Weihnachten, das Fest des Friedens und der Liebe. Und doch fliegen immer wieder die Fetzen – kommunikativ und real. Wie können wir den Frieden wahren aus kommunikativer Sicht? Darum geht es in dieser kleinen Serie bis Weihnachten. Viel Freude beim Lesen – und keep cool, wenns heiß hergeht.

TIPP 1: ERWARTUNG RUNTER
Eine hilfreiche Formel lautet. Begeisterung = das Übertreffen von Erwartungen. Das kennt man aus Casting-Shows. Wenn ein auf den ersten Blick eher unauffälliger, peinlicher, einfacher Mensch plötzlich mitreißend singt – dann ist das immer ein Heuler.
Das ist das Problem an Weihnachten: Da werden die Erwartungen ins Unendliche geschraubt: alle müssen sich lieb haben, wir suchen Harmonie und Nestwärme. Es muss ein unvergesslich schöner Abend werden und und und. Das ist wie die Party, auf die man sich so freut – und dann wird sie weniger toll als der fast zufällige Abend.

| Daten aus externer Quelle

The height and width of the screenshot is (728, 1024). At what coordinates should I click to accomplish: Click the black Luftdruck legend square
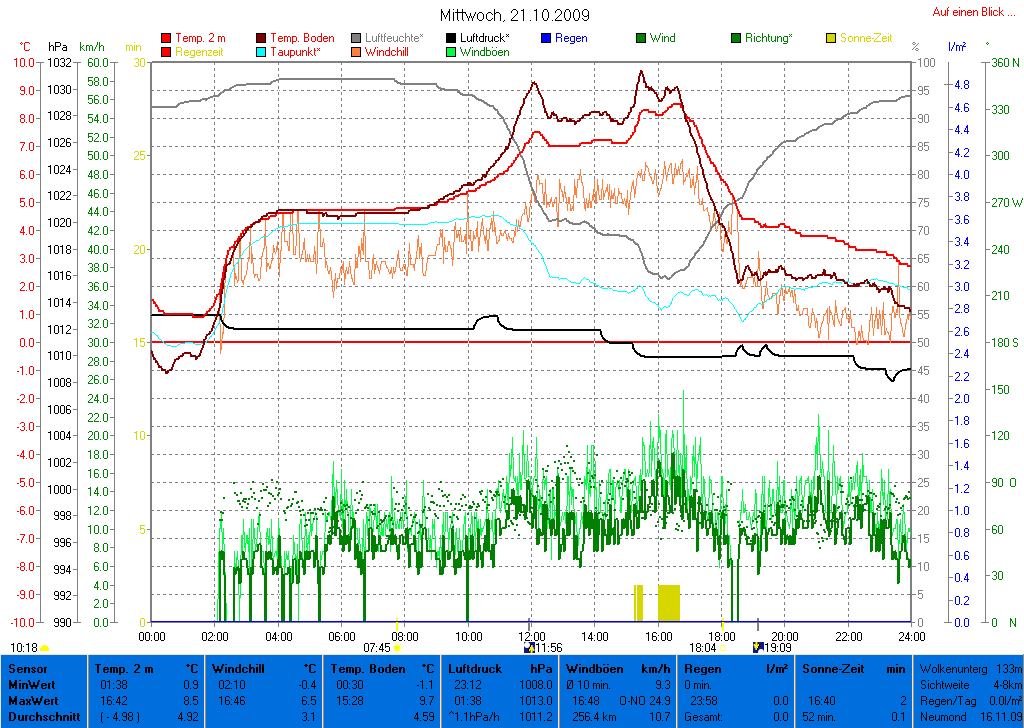click(451, 39)

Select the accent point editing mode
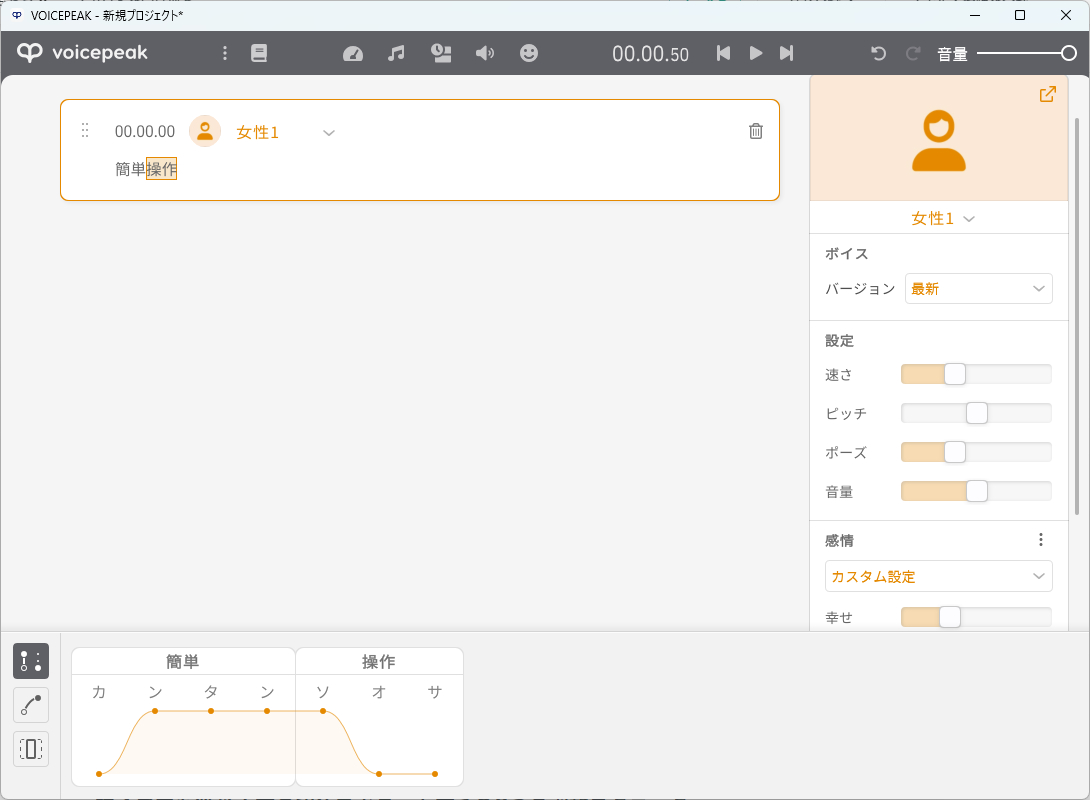31,661
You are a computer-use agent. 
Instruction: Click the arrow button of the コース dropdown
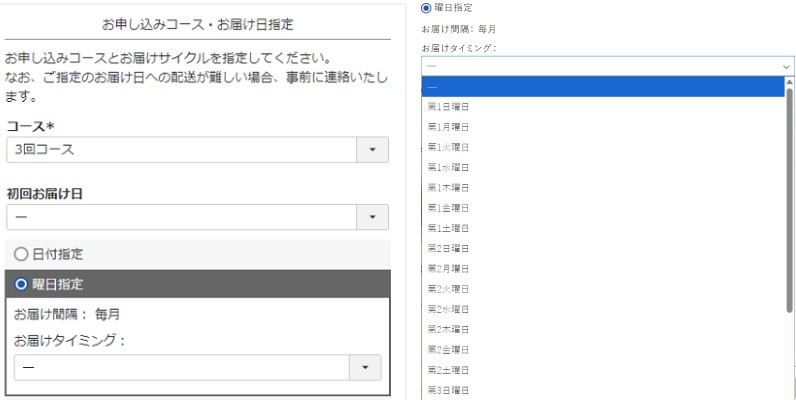coord(372,149)

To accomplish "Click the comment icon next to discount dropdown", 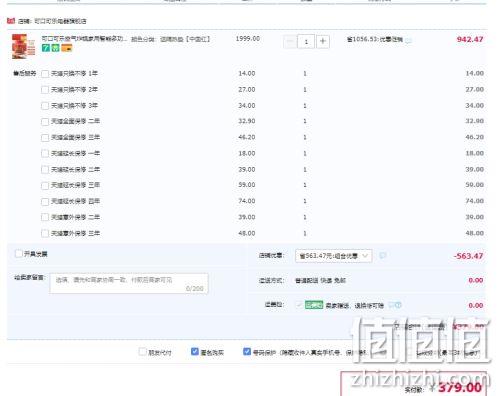I will (383, 256).
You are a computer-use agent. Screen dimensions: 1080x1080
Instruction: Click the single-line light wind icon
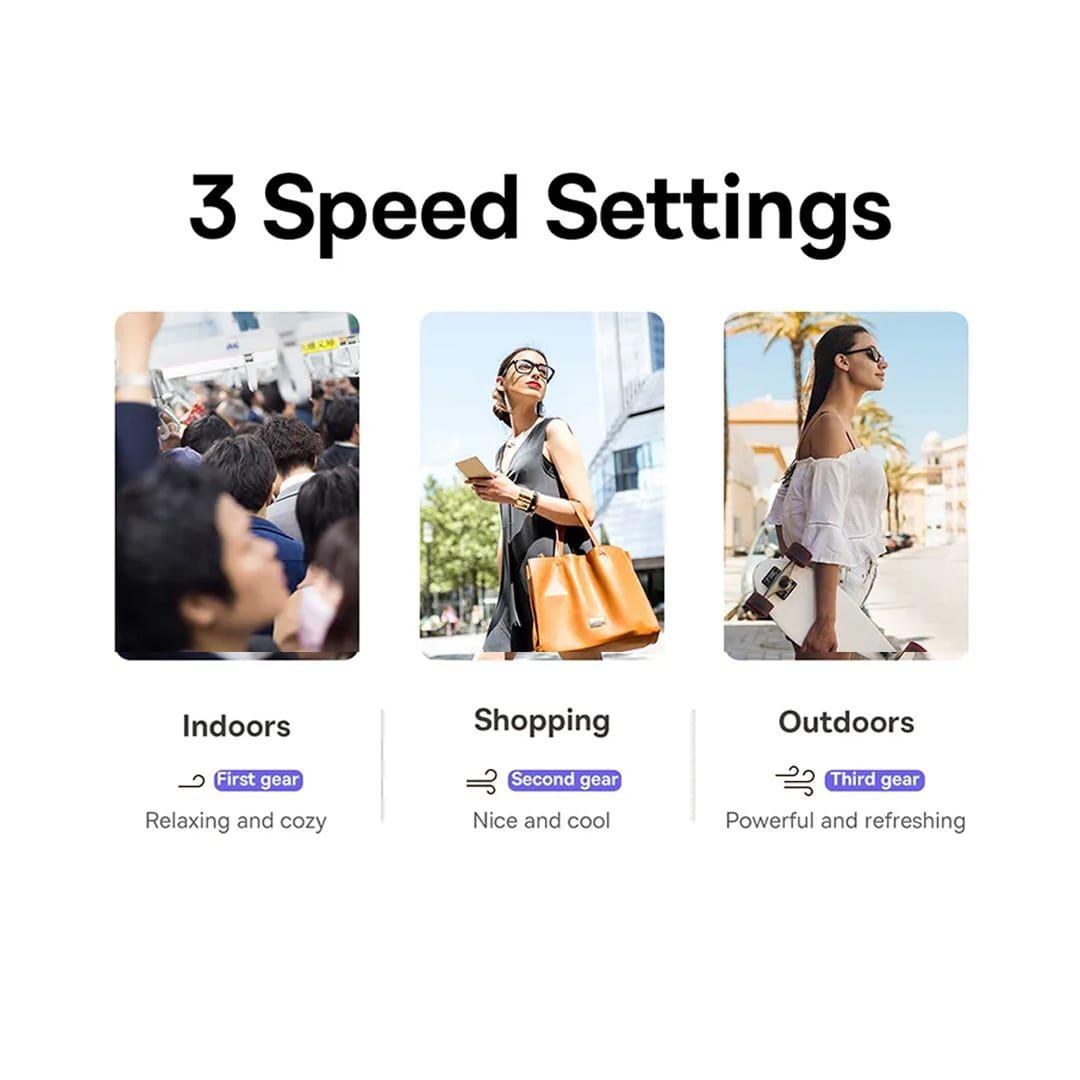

Das hat auch mit einem alten Phänomen der Psychologie zu tun: Wenn das Real-Ich und das Ideal-Ich nicht übereinstimmen, leidet der Selbstwert. Wenn ich also ständig etwas sein will, das ich aber nicht bin. Und gerade dieses Theaterstück wird zu Weihnachten aufgeführt. Da sollen lauter Ideal-Eltern, Kinder, Schwiegereltern, Omas und Opas auftreten. Das führt sicher zu Frustration.
Kurzum also: Freuen Sie sich NICHT. Erwarten Sie NICHTS. Und vor allem: Stellen Sie nichts dar! Das steigert die Chancen, dass es toll wird.